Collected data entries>
======

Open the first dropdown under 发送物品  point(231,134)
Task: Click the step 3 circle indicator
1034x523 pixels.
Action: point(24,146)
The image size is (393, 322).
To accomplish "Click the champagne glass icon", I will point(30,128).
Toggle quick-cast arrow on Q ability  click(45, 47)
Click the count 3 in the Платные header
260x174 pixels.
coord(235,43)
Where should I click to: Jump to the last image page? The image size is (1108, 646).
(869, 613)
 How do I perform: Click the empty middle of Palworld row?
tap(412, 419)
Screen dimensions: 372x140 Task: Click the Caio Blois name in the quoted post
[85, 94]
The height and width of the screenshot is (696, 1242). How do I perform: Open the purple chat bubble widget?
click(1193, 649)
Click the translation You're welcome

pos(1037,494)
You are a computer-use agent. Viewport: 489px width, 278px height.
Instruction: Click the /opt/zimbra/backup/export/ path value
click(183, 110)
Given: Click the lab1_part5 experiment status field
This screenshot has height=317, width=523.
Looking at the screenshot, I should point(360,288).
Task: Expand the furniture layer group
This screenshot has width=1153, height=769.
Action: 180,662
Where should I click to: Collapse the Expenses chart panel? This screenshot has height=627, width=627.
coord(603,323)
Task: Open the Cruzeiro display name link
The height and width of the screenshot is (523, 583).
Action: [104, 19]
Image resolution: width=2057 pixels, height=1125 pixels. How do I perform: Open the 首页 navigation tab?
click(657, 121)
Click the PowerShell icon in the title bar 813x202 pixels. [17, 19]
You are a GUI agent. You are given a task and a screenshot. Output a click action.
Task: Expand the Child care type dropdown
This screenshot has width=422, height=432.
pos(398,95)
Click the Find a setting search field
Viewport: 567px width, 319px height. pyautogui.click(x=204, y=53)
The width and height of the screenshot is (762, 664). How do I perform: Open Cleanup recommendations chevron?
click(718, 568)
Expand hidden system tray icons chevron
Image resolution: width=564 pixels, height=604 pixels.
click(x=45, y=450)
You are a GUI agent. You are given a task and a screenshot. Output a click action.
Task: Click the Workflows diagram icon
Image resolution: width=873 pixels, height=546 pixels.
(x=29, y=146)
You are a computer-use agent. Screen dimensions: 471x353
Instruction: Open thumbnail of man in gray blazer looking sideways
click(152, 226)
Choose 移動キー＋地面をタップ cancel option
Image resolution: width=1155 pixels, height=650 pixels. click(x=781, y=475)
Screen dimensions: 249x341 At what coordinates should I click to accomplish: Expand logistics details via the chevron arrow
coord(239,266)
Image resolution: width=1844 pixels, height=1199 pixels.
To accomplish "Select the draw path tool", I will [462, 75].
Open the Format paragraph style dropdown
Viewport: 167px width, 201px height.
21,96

======

Recast every line of the listing above as a Markdown table with the columns Row and Line, numbering each row and skipping blank lines.

| Row | Line |
|---|---|
| 1 | Open the first dropdown under 发送物品  point(231,134) |
| 2 | Task: Click the step 3 circle indicator |
| 3 | 1034x523 pixels. |
| 4 | Action: point(24,146) |
| 5 | The image size is (393, 322). |
| 6 | To accomplish "Click the champagne glass icon", I will point(30,128). |
| 7 | Toggle quick-cast arrow on Q ability  click(45, 47) |
| 8 | Click the count 3 in the Платные header |
| 9 | 260x174 pixels. |
| 10 | coord(235,43) |
| 11 | Where should I click to: Jump to the last image page? The image size is (1108, 646). |
| 12 | (869, 613) |
| 13 |  How do I perform: Click the empty middle of Palworld row? |
| 14 | tap(412, 419) |
| 15 | Screen dimensions: 372x140 Task: Click the Caio Blois name in the quoted post |
| 16 | [85, 94] |
| 17 | The height and width of the screenshot is (696, 1242). How do I perform: Open the purple chat bubble widget? |
| 18 | click(1193, 649) |
| 19 | Click the translation You're welcome |
| 20 | pos(1037,494) |
| 21 | You are a computer-use agent. Viewport: 489px width, 278px height. |
| 22 | Instruction: Click the /opt/zimbra/backup/export/ path value |
| 23 | click(183, 110) |
| 24 | Given: Click the lab1_part5 experiment status field |
| 25 | This screenshot has height=317, width=523. |
| 26 | Looking at the screenshot, I should point(360,288). |
| 27 | Task: Expand the furniture layer group |
| 28 | This screenshot has width=1153, height=769. |
| 29 | Action: 180,662 |
| 30 | Where should I click to: Collapse the Expenses chart panel? This screenshot has height=627, width=627. |
| 31 | coord(603,323) |
| 32 | Task: Open the Cruzeiro display name link |
| 33 | The height and width of the screenshot is (523, 583). |
| 34 | Action: [104, 19] |
| 35 | Image resolution: width=2057 pixels, height=1125 pixels. How do I perform: Open the 首页 navigation tab? |
| 36 | click(657, 121) |
| 37 | Click the PowerShell icon in the title bar 813x202 pixels. [17, 19] |
| 38 | You are a GUI agent. You are given a task and a screenshot. Output a click action. |
| 39 | Task: Expand the Child care type dropdown |
| 40 | This screenshot has width=422, height=432. |
| 41 | pos(398,95) |
| 42 | Click the Find a setting search field |
| 43 | Viewport: 567px width, 319px height. pyautogui.click(x=204, y=53) |
| 44 | The width and height of the screenshot is (762, 664). How do I perform: Open Cleanup recommendations chevron? |
| 45 | click(718, 568) |
| 46 | Expand hidden system tray icons chevron |
| 47 | Image resolution: width=564 pixels, height=604 pixels. |
| 48 | click(x=45, y=450) |
| 49 | You are a GUI agent. You are given a task and a screenshot. Output a click action. |
| 50 | Task: Click the Workflows diagram icon |
| 51 | Image resolution: width=873 pixels, height=546 pixels. |
| 52 | (x=29, y=146) |
| 53 | You are a computer-use agent. Screen dimensions: 471x353 |
| 54 | Instruction: Open thumbnail of man in gray blazer looking sideways |
| 55 | click(152, 226) |
| 56 | Choose 移動キー＋地面をタップ cancel option |
| 57 | Image resolution: width=1155 pixels, height=650 pixels. click(x=781, y=475) |
| 58 | Screen dimensions: 249x341 At what coordinates should I click to accomplish: Expand logistics details via the chevron arrow |
| 59 | coord(239,266) |
| 60 | Image resolution: width=1844 pixels, height=1199 pixels. |
| 61 | To accomplish "Select the draw path tool", I will [462, 75]. |
| 62 | Open the Format paragraph style dropdown |
| 63 | Viewport: 167px width, 201px height. |
| 64 | 21,96 |